(Task details): Please format the lines of the records, from the line containing "This screenshot has height=289, width=1063." through the end of the records, inclusive, as a Markdown table with the columns Row and Line, skipping blank lines. Leave the pictures out of the table.

(Stored records):
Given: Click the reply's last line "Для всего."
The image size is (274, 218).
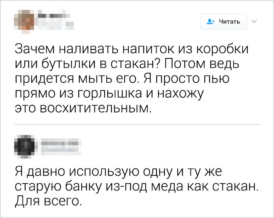Looking at the screenshot, I should tap(47, 200).
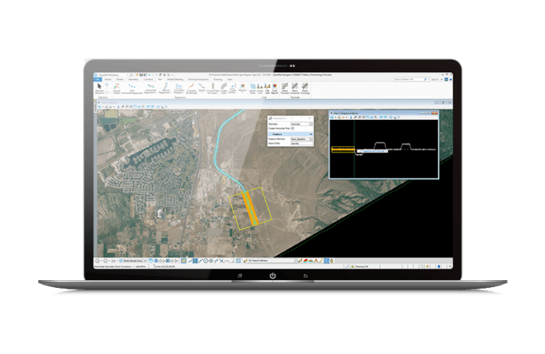
Task: Select the Place Turnout tool
Action: [x=285, y=87]
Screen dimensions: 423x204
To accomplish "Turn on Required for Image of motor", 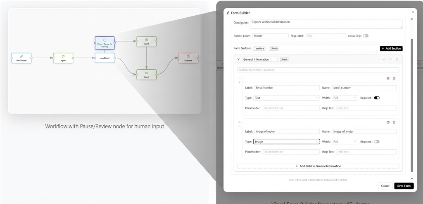I will click(x=376, y=142).
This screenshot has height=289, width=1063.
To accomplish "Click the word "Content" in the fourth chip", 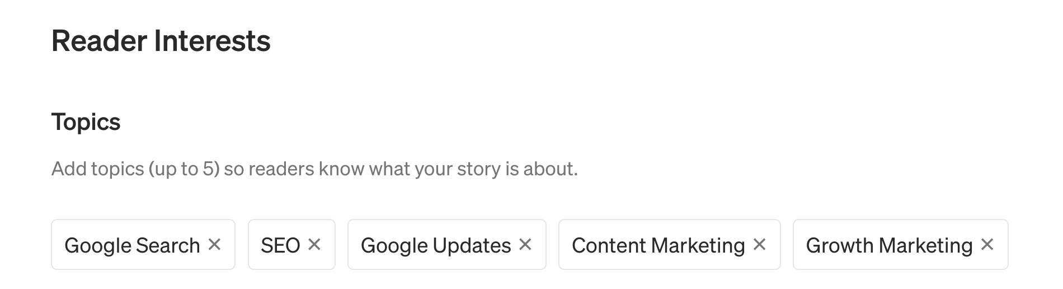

(Answer to the task):
| Row | Line |
|---|---|
| 1 | This screenshot has height=289, width=1063. |
| 2 | To accomplish "Click the word "Content" in the fourth chip",  |